Directions » Check each line of the records for "computer"; collect those that have it.

..........

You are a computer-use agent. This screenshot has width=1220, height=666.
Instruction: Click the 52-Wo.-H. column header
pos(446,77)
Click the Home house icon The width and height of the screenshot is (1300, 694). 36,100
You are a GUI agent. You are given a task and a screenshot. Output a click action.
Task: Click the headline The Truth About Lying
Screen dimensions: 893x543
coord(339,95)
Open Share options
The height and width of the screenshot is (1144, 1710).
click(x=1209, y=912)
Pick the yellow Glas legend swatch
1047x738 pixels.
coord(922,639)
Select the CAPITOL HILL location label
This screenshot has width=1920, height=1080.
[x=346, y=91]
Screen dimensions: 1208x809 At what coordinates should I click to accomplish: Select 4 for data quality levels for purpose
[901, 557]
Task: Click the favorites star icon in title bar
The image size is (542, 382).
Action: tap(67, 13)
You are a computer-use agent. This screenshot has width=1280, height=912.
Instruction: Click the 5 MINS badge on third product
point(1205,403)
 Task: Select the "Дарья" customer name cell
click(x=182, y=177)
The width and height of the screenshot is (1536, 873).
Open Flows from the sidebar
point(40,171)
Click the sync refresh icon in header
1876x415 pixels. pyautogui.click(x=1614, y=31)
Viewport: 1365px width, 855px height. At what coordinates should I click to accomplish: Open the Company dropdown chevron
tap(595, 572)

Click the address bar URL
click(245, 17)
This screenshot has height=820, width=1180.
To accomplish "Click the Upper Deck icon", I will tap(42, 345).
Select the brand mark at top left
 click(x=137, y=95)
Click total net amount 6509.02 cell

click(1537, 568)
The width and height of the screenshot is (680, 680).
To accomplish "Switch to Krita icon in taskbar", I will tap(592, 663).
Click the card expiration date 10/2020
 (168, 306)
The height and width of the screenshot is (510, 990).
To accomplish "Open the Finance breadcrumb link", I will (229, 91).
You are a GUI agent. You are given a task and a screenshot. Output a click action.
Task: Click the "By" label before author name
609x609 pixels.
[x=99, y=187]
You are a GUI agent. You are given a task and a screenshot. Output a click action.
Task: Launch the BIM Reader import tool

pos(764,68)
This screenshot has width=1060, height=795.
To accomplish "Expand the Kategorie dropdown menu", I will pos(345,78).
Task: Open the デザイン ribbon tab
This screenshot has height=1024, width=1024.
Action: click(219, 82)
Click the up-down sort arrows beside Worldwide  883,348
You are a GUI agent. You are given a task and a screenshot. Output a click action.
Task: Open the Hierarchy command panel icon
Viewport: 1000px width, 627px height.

..........

Response area »
You are a computer-use agent. This screenshot has width=1220, height=666.
You are a computer-use agent. This screenshot has width=1280, height=912.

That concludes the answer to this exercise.